The following Items are amended and restated in their entirety:
Item 1. Security and Issuer
ImmunoPrecise Antibodies Ltd.
Common Stock (the "Shares")
3204 4464 Markham Street
Victoria, BC V8Z 7X8
Item 2. Identity and Background
(a)Ingalls & Snyder, LLC
The Reporting Person is a limited liability company organized under the
laws of the State of New York.
(b)Business address and principal office for the Reporting Person:
(c)Present principal occupation or employment and the name, principal
business and address where employment occurs.
(d) During the last five years,the Reporting Person has not
been convicted in a criminal proceeding (excluding traffic
violations or similar misdemeanors).
(e) During the last five years the Reporting Person was not a party
to a civil proceeding of a judicial or administrative body of competent
jurisdiction, and is not subject to a judgment, decree or final order
enjoining future violations of,or prohibiting or mandating activities
subject to, federalor state securities laws or finding any violation
with respect to such laws.
(f)Citizenship:
Item 3. Source and Amount of Funds or Other Consideration.
Personal funds of Reporting Persons' advisory clients.
Item 4. Purpose of Transaction
The Reporting Person along with other shareholders are collectively
proposing a change to the members of the issuers board of directors.

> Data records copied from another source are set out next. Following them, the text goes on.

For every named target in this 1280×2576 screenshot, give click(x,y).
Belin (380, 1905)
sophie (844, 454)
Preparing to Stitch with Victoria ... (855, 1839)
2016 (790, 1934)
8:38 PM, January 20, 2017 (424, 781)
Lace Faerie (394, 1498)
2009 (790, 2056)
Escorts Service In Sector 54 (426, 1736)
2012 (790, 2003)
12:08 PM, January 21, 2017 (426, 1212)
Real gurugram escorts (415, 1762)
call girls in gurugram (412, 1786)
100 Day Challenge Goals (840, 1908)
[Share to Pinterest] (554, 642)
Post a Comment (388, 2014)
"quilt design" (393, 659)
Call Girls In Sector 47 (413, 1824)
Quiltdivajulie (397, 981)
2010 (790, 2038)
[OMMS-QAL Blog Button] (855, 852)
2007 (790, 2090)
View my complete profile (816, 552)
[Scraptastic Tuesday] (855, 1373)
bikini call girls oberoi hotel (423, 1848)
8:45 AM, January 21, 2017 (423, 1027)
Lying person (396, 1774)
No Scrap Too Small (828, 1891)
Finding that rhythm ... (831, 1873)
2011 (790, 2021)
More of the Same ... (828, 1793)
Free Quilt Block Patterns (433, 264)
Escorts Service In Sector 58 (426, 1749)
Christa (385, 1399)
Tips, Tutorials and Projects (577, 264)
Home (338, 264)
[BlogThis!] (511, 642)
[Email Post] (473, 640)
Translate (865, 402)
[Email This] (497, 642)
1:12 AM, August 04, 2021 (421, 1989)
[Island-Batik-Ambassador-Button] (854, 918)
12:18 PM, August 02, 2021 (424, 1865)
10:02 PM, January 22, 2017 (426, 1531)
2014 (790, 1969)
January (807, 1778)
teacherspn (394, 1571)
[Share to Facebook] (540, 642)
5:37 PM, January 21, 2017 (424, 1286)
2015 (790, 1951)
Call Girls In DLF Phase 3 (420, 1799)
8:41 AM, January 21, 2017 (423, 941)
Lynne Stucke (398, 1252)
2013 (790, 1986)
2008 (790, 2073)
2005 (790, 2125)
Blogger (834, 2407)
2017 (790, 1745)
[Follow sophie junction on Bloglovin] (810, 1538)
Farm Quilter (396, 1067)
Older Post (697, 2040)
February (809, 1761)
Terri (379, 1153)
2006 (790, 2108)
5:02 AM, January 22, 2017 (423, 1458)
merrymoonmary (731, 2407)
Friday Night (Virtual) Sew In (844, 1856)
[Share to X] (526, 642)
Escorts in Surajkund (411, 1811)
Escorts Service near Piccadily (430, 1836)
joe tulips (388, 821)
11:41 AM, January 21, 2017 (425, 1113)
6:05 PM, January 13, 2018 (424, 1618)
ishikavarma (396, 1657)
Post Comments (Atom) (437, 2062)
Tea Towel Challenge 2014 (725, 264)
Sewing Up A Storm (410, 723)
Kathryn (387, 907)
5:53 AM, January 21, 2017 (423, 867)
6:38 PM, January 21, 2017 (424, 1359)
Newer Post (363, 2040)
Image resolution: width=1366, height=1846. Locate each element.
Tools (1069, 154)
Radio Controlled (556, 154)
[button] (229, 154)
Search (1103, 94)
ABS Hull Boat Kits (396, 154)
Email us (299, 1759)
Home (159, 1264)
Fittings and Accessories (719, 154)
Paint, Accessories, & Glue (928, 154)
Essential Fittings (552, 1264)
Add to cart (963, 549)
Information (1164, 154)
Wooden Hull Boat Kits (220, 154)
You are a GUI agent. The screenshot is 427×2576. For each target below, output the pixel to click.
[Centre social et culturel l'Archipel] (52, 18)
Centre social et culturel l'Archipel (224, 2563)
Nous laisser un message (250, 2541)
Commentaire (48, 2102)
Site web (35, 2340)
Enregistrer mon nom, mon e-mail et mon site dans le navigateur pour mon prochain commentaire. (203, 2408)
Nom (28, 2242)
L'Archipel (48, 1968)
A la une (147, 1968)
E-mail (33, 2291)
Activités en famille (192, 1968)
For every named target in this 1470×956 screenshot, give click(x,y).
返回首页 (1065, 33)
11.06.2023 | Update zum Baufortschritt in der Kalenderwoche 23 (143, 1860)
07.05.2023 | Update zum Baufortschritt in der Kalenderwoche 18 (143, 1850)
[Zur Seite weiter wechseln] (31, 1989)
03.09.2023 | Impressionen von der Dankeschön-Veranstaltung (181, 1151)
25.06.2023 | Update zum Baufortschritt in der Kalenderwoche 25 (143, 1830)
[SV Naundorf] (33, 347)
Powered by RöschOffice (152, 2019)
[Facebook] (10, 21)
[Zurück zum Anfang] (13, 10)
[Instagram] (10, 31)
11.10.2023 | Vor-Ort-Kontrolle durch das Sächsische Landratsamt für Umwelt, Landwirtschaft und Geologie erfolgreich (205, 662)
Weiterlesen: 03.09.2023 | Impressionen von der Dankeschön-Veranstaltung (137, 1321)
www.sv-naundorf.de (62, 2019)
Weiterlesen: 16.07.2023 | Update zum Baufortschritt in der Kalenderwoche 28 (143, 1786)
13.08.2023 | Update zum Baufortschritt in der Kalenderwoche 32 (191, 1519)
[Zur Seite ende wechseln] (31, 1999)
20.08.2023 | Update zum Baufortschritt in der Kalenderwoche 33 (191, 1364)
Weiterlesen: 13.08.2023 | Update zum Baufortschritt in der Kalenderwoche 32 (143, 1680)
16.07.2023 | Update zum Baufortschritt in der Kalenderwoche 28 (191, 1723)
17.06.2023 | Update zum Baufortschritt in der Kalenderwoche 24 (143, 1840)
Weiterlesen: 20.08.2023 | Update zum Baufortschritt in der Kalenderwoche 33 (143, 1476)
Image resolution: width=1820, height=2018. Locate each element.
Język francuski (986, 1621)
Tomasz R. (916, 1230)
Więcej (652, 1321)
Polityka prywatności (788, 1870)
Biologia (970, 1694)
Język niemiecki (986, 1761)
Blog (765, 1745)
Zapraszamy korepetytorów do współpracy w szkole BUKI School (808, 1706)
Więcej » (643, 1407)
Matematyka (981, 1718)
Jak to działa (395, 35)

The views of the informal group will be expressed through written and
oral communications, and may result in a call for a shareholder
meeting on the issue.
While the Reporting Person is along under the filing threshold
requirement, it is electing to file this Schedule D as it is a
part of a group of shareholders who share a common goal of
effecting a change to the board members. There are no formal written
agreements with other shareholders to act as a group.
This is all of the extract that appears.